Despite being the highest-carb nut, cashews’ GL of 1–2 per ounce means the difference is academically interesting but practically insignificant for a one-ounce serving.
Why do cashews have more carbs than other nuts?
Cashews are botanically a seed of the cashew apple fruit. They contain more starch than true tree nuts (almonds, walnuts, pecans), which are higher in fat and lower in carbohydrate. The starch in cashews is slowly digested due to the surrounding fat and protein matrix, which is why the GI remains low despite the higher carb content.
Cashews also have less fiber (1 g per ounce) than almonds (3.5 g) or pistachios (3 g), which means slightly less digestive slowing. However, the high fat content (13 g per ounce) compensates by delaying gastric emptying.
Are cashews good for diabetics?
Yes — cashews are still an excellent snack for blood sugar management:
- Very low glycemic load. GL of 1–2 per ounce produces negligible blood sugar impact.
- High in magnesium. One ounce provides 20% of the daily value. Magnesium deficiency is common in diabetes and associated with impaired insulin signaling.
- Healthy fat profile. Cashews are predominantly monounsaturated fat (similar to olive oil), which may support cardiovascular health.
- Satiating. The fat and protein content makes cashews filling, reducing the likelihood of reaching for higher-carb snacks.
The only caveat is portion size. Cashews are easy to overeat because of their mild, pleasant flavor. Two ounces (16 g net carbs) is still fine, but a full cup (32 g net carbs) starts to deliver significant carbohydrate.

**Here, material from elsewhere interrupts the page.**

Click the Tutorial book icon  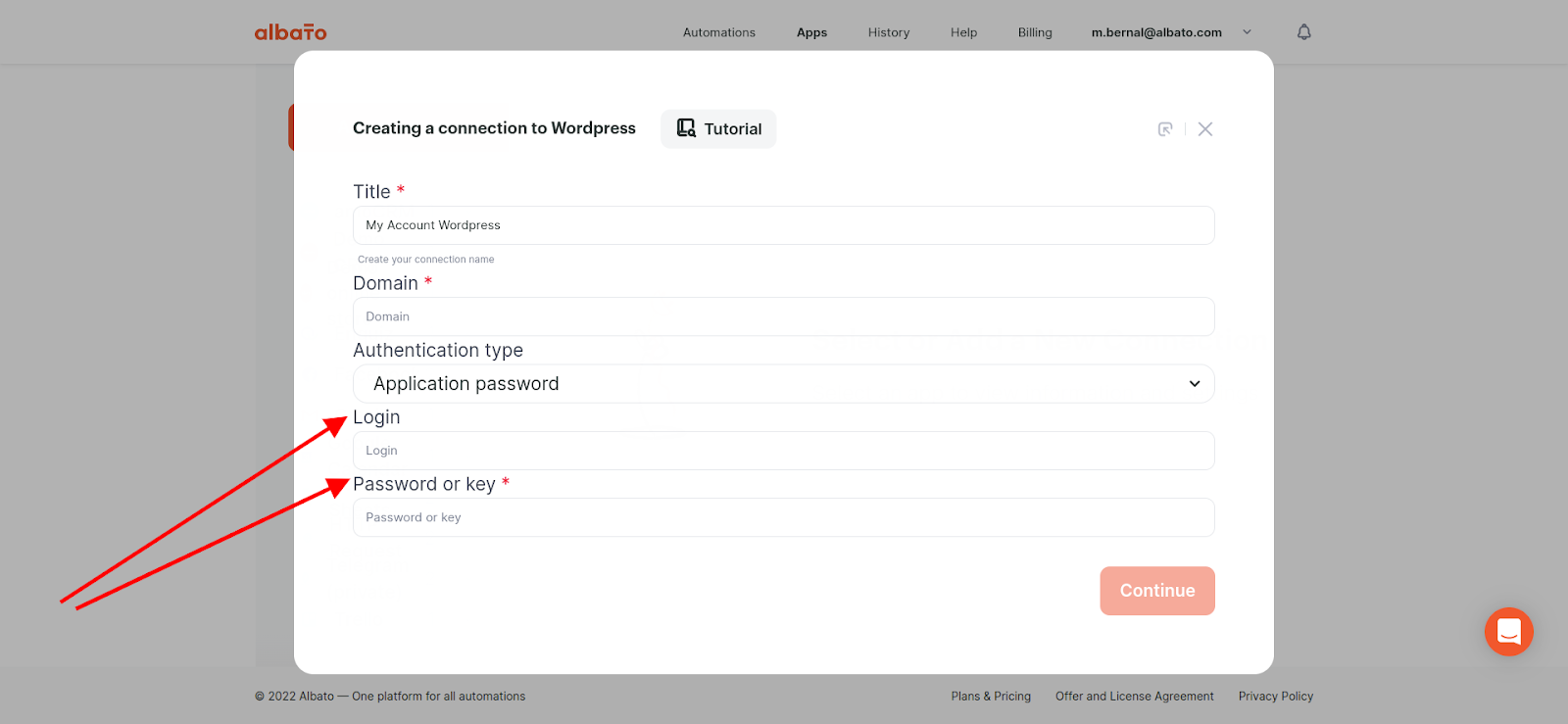coord(686,128)
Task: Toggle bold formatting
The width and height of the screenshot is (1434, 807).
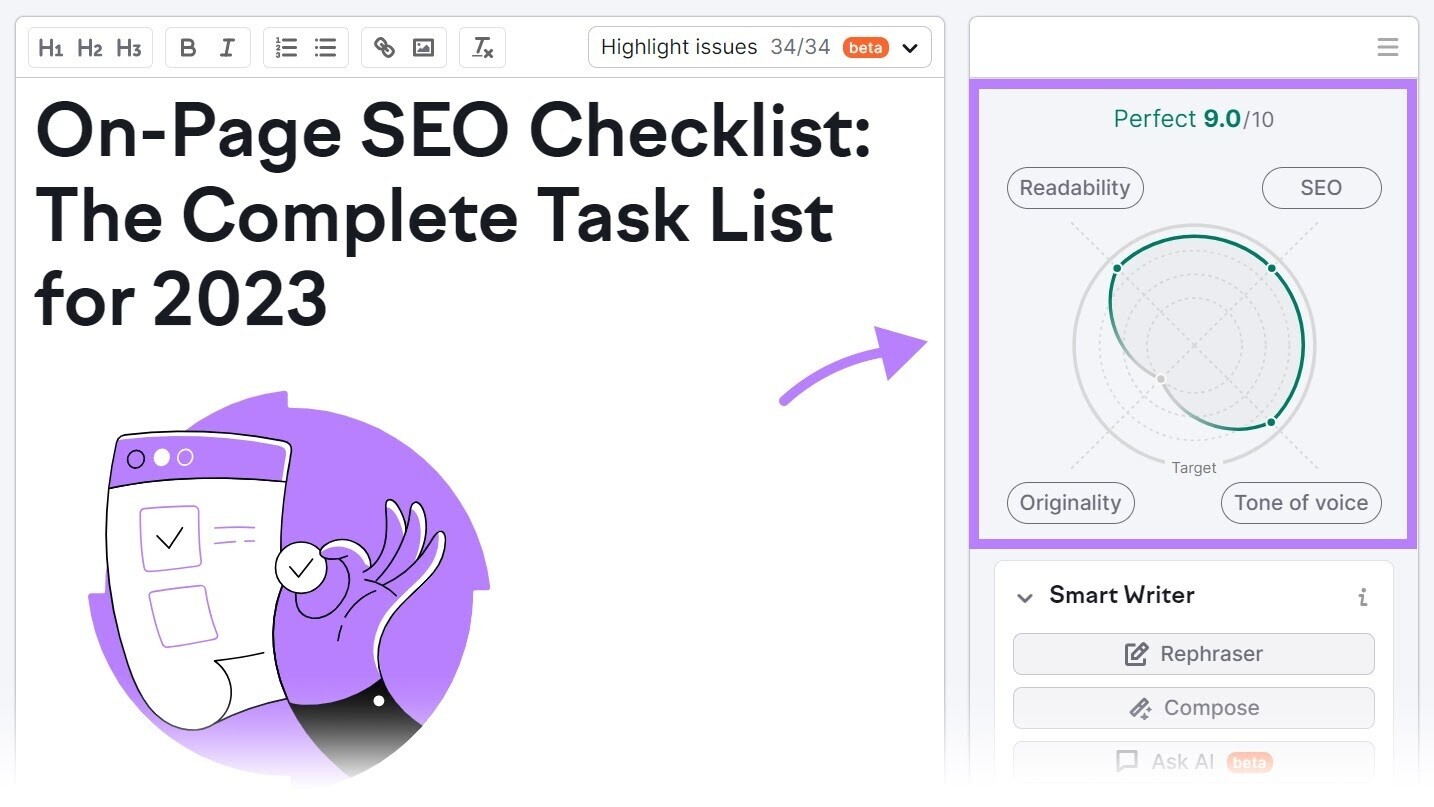Action: (x=186, y=47)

What is the best way to eat cashews for blood sugar management?
- Stick to 1–1.5 ounces per serving. This keeps net carbs under 12 g and glycemic load under 3.

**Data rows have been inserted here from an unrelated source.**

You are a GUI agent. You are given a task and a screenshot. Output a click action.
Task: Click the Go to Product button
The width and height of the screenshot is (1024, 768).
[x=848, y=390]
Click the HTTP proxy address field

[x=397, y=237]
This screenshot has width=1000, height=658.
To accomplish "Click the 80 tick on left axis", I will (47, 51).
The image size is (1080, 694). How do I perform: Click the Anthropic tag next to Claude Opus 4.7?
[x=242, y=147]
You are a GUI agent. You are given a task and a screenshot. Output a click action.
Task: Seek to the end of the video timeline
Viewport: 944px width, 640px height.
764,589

- Choose raw or dry-roasted, unsweetened. Honey-roasted or glazed cashews add 3–5 g of sugar per ounce.
- Mix with lower-carb nuts. A blend of cashews, almonds, and walnuts averages out the carb content.
- Pair with vegetables or cheese. Cashews with celery, bell peppers, or cheese creates a balanced, very low-glycemic snack.

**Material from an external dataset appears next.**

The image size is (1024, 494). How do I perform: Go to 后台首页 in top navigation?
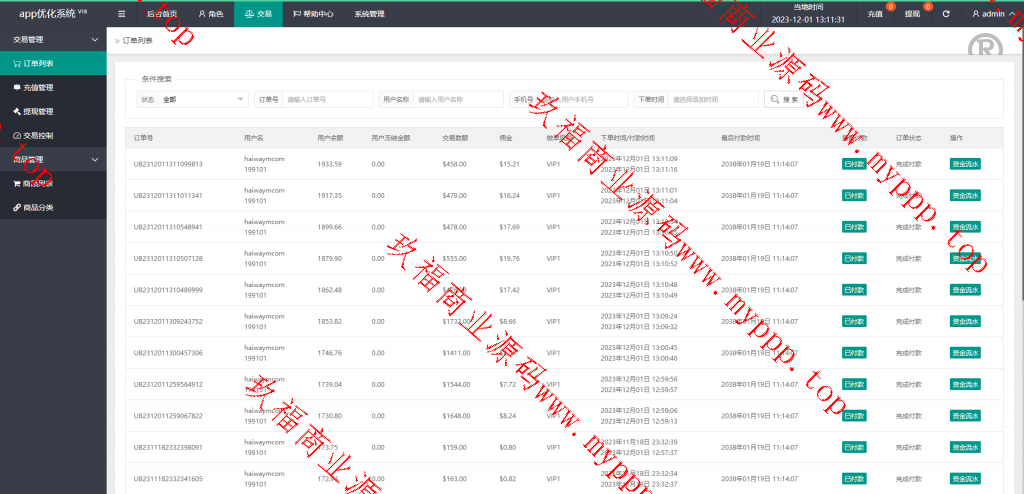(x=161, y=14)
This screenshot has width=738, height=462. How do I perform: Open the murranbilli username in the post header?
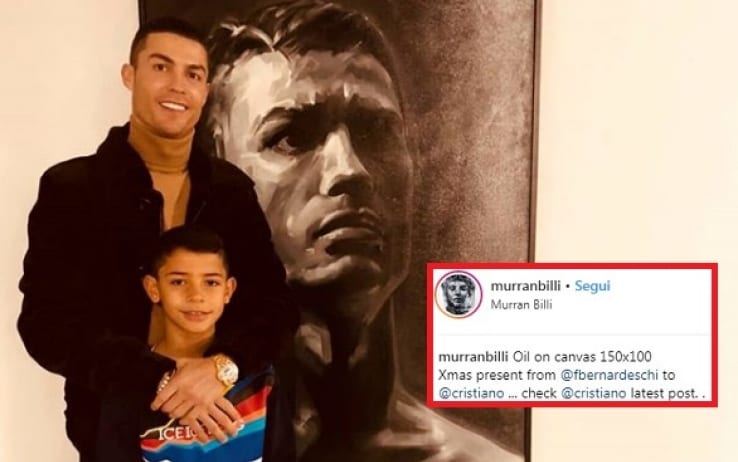pyautogui.click(x=525, y=286)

- Use cashew butter as a spread. Similar blood sugar profile to peanut butter, though slightly higher in carbs.
- Avoid cashew milk sweetened varieties. Unsweetened cashew milk has near-zero carbs; sweetened versions add significant sugar.
Key takeaways
- Cashews have a GI of 22–27 and a GL of 1–2 per ounce — very low blood sugar impact.
- They contain 8 g of net carbs per ounce — the highest of any common nut.
- Almonds (2.5 g net carbs), walnuts (2 g), and peanuts (3.5 g) are slightly better nut choices for blood sugar.
- The practical difference between nuts is negligible at a one-ounce serving — all nuts are excellent for blood sugar.
- Cashews are high in magnesium (20% DV per ounce), which supports insulin signaling.
- Watch portion sizes — a full cup of cashews delivers 32 g of net carbs.
- Cashews are dramatically better than any starchy snack (chips, pretzels, crackers) for blood sugar.
Sources
- Foster-Powell, K., Holt, S.H., & Brand-Miller, J.C. (2002). International table of glycemic index and glycemic load values. American Journal of Clinical Nutrition, 76(1), 5–56.
- Atkinson, F.S., Foster-Powell, K., & Brand-Miller, J.C. (2008). International tables of glycemic index and glycemic load values: 2008. Diabetes Care, 31(12), 2281–2283.
- Mah, E., et al. (2017). Cashew consumption reduces total and LDL cholesterol: a randomized, crossover, controlled-feeding trial. American Journal of Clinical Nutrition, 105(5), 1070–1078.
- Bes-Rastrollo, M., et al. (2007). Nut consumption and weight gain in a Mediterranean cohort: the SUN study. Obesity, 15(1), 107–116.